In mid-2025, Polymarket opened a market on whether Ukrainian President Volodymyr Zelensky would wear a suit before July. It drew massive volume—hundreds of millions of dollars. What started as a joke market quickly became a governance crisis.
Zelensky appeared in a black jacket and trousers designed by a renowned menswear designer. Media called it a suit, fashion experts called it a suit. Anyone could see what it was.
But the oracle vote ruled: not a suit.
Why?
The answer: a few large token holders placed massive bets on the opposite outcome and controlled enough voting power to push through a favorable decision. The cost of bribing the oracle was less than their potential payout.
This wasn’t a failure of decentralization, but of incentive design. The system worked exactly as coded—the honesty of a human-driven oracle depends entirely on the “cost of lying.” In this case, lying was simply more profitable.
It’s easy to see these events as outliers, growing pains, or temporary glitches on the road to a better prediction system. But that’s a misreading. These are not accidents, but the inevitable result of three factors: financial incentives, ambiguous rule definitions, and immature governance mechanisms.
Prediction markets do not uncover truth—they simply produce a settlement outcome.
What matters is not what most people believe, but what the system ultimately recognizes as a valid result. That process sits at the intersection of semantics, power struggles, and capital games. When large sums are at stake, that intersection quickly fills with competing interests.
Once you understand this, such disputes are no longer surprising.
Legislative responses to the Maduro trade were predictable. A bill moving through Congress would prohibit federal officials and employees from trading on political prediction markets while in possession of significant non-public information. This isn’t radical—it’s a basic rule.
The stock market figured this out decades ago. Government officials shouldn’t profit from privileged access to state power—this is standard. Prediction markets are only now confronting this because they’ve insisted on pretending to be something else.
We’ve overcomplicated the matter.
Prediction markets are simply places to bet on outcomes that haven’t happened yet. If events move in your favor, you profit; if not, you lose. Everything else is just narrative.
A streamlined interface or expressing odds as probabilities doesn’t make it something different. Running on a blockchain or producing data for economists doesn’t make it more serious.
Incentives are what matter. You’re paid not for insight, but for being right about what comes next.
What’s unnecessary is our insistence on dressing this up as something nobler. Calling it prediction or information discovery doesn’t change the risk, or why you take it.
To some degree, we seem reluctant to admit: people just want to bet on the future.
Yes, they do. And that’s fine.
But we should stop pretending it’s anything else.
The growth of prediction markets is fundamentally driven by the desire to bet on “narratives”—elections, wars, cultural events, or reality itself. That demand is genuine and persistent.
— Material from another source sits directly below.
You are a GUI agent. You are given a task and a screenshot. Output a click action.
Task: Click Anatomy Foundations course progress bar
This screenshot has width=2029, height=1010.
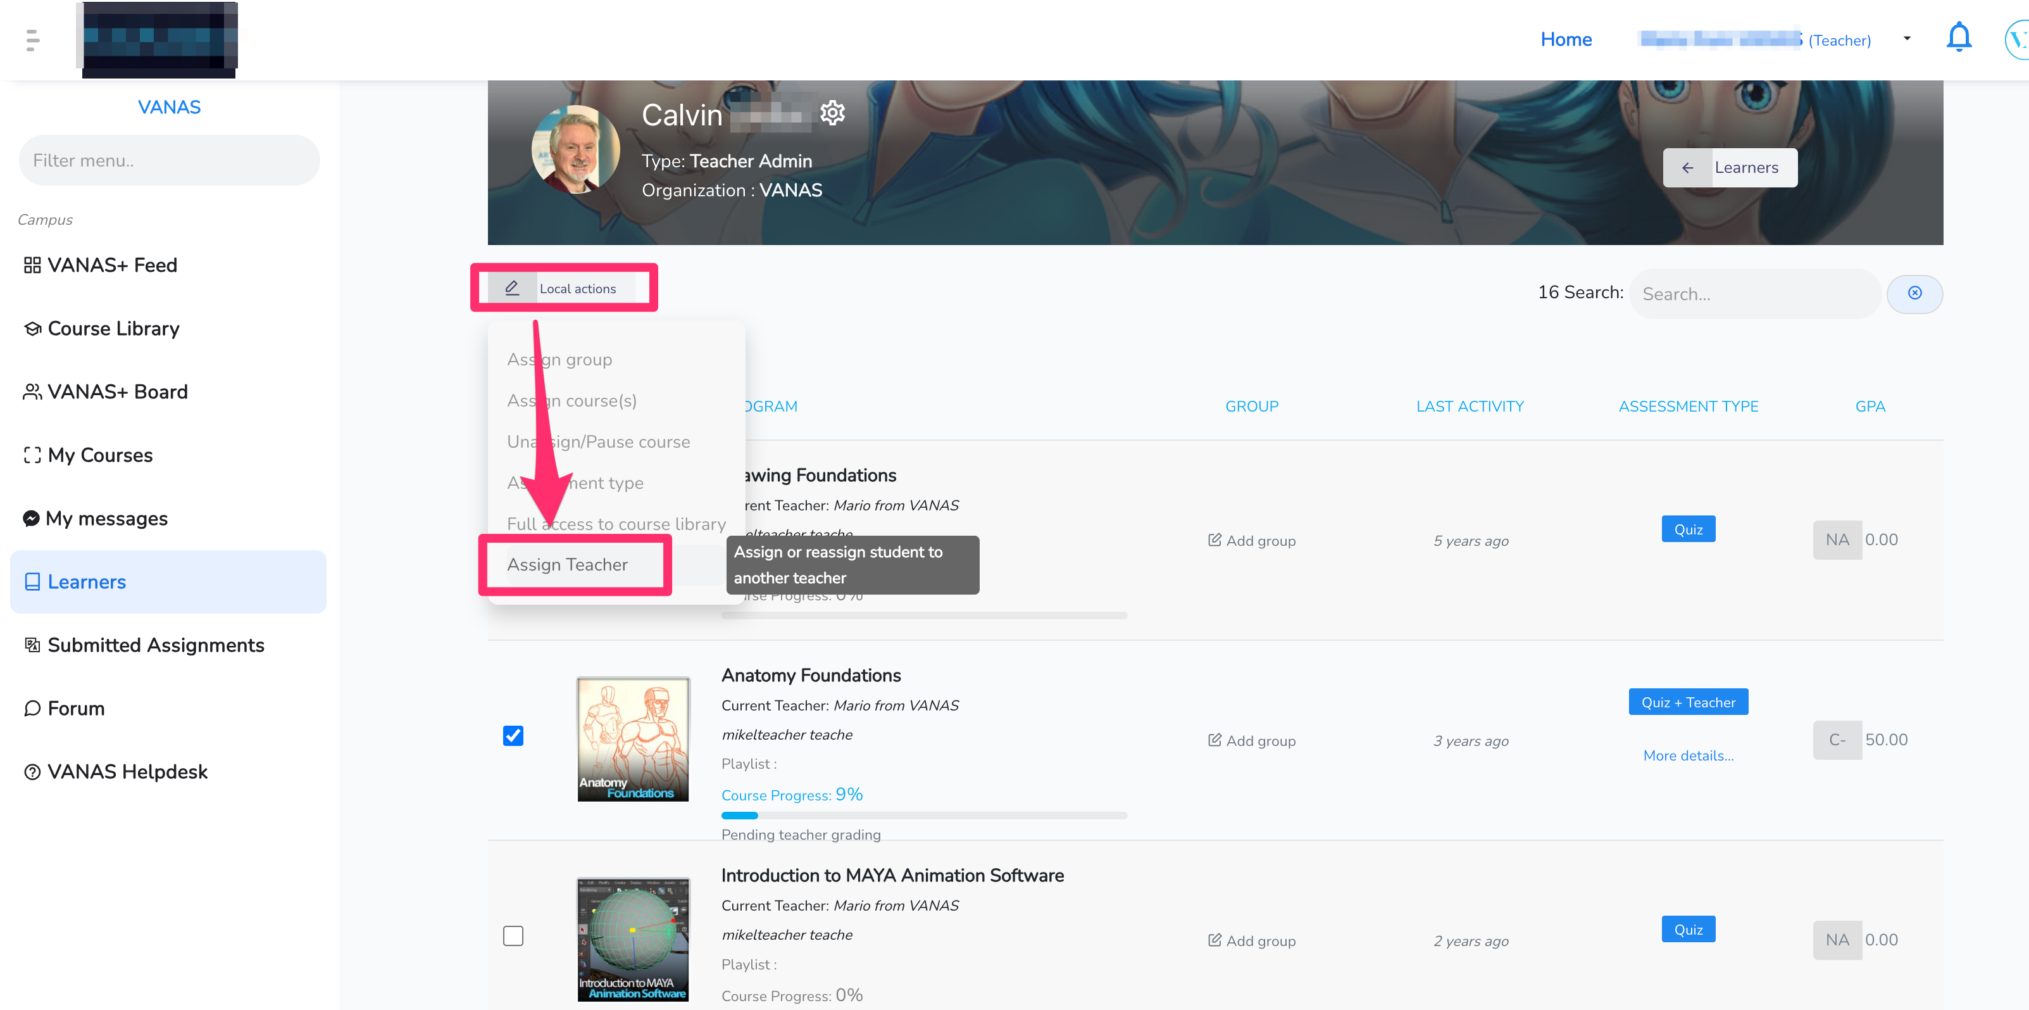pyautogui.click(x=923, y=815)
Institutions use them to hedge uncertainty, retail users to express conviction or for entertainment, and the media treats them as weather vanes. None of this needs a disguise.
In fact, it’s the disguise that creates friction.
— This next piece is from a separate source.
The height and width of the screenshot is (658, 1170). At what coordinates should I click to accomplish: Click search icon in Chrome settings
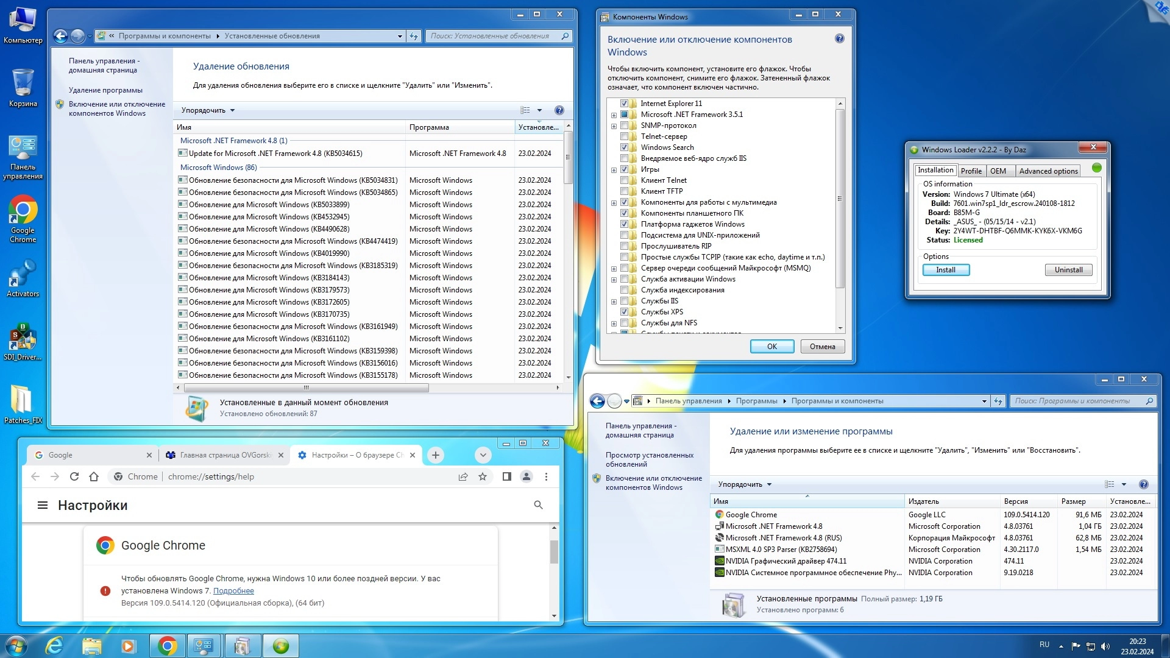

When platforms brand themselves as “truth machines” and claim the moral high ground, every controversy feels existential. When markets settle in unsettling ways, it becomes a philosophical dilemma, rather than what it is—a dispute over settlement in a high-risk betting product.
Misaligned expectations stem from dishonest narratives.
I’m not opposed to prediction markets.
They’re one of the more honest ways humans express beliefs under uncertainty—often surfacing uncomfortable signals faster than polls. They’ll continue to grow.
But elevating them to something nobler is self-deception. They aren’t epistemological engines; they’re financial instruments tied to future events. Recognizing this distinction makes them healthier—clearer regulation, more explicit ethics, and better design will follow.
Once you acknowledge you’re running a betting product, you won’t be surprised by betting behavior within it.